Today’s competitive economy has forced millions of workers to think and behave like entrepreneurs. Thousands of African American women are using this opportunity to start up their own businesses. Innovative women are driving the small business revolution and achieving their dreams at the same time.
The 2007 Survey of Business Owners revealed that over 900,000 African American women identified themselves as small business owners. Spurred by the economic difficulties of the recession, the number of female entrepreneurs has continued to rise over the course of the last several years. This trend is bound to continue, for the Guardian Life Small Business Research Institute predicts that female-owned small businesses will account for one-third of all new jobs added to the economy by 2018.
Black women may be leading the way in the small business revolution, but they still face a number of unique challenges. For example, while women own roughly one-third of small businesses, they receive a much smaller slice of the pie in terms of federal government dollars. In 2006, female small business owners received only 3.4 percent of federal dollars offered to entrepreneurs. The good news is, since then, the Small Business Administration (SBA) has instated a 5 percent procurement program for small businesses owned by women.

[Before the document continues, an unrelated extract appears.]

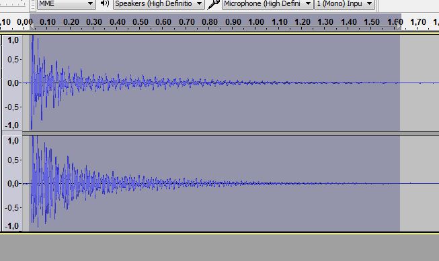This screenshot has height=261, width=439.
Task: Click the selection start arrow at 0.00
Action: pyautogui.click(x=32, y=27)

There are additional avenues that struggling minority business owners may be able to take in order to allow their new businesses to thrive. Many find that obtaining classification as a disadvantaged business owner works wonders when it comes to procuring aid. Those eligible for classification as small disadvantaged businesses (SDBs) or disadvantaged business enterprises (DBEs) are required to complete Statements of Disadvantage. This requirement affirms that applicants are, indeed, members of disadvantaged groups. Black women, of course, have no trouble fulfilling this requirement, as they possess minority status in terms of both race and gender.

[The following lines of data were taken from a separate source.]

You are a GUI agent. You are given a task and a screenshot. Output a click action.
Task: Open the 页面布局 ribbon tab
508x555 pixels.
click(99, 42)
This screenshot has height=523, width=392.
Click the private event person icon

In addition to qualifying as SDBs and DBEs, businesses owned by African American women can also receive classification as Women Owned Small Businesses (WOSBs). Those struggling to get by will find this a viable option. Applicants must come from small businesses in which at least 51 percent of ownership involves economically disadvantaged women. For the purposes of this program, the Small Business Administration defines economically disadvantaged as having a personal net worth of less than $750,000. Women able to prove a net worth below this level may have improved access to the loans necessary to get their businesses off the ground.

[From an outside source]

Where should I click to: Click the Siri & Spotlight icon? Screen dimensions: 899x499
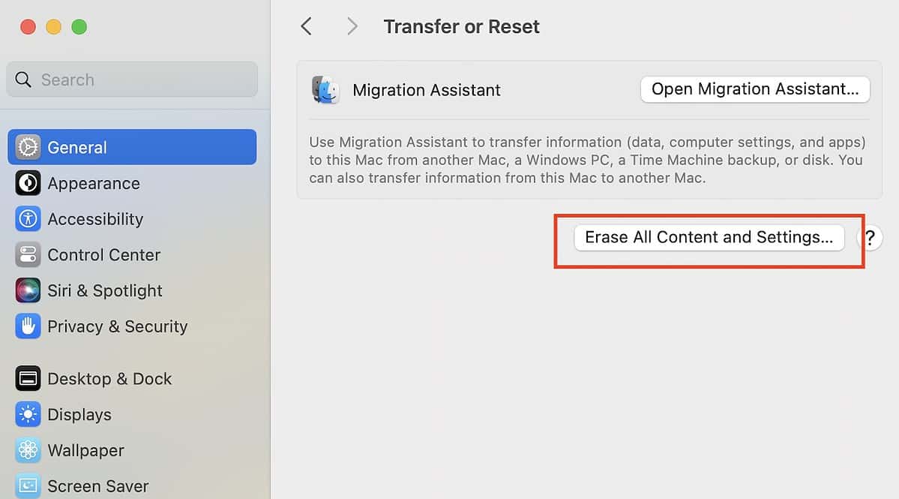tap(28, 290)
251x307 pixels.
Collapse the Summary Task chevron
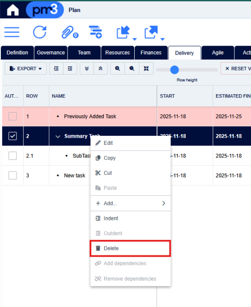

Getting by can be difficult in such a stagnant economy. However, with new Small Business Administration programs available for disadvantaged populations, more black women can now leave behind both the unemployment line and the jobs providing them with little to no life satisfaction. Starting up a small business is the perfect way to pursue one’s true passion while also revitalizing the economy. And, as hundreds of thousands of black women have already proven, with grit and determination, the dream of owning a small business can become a reality.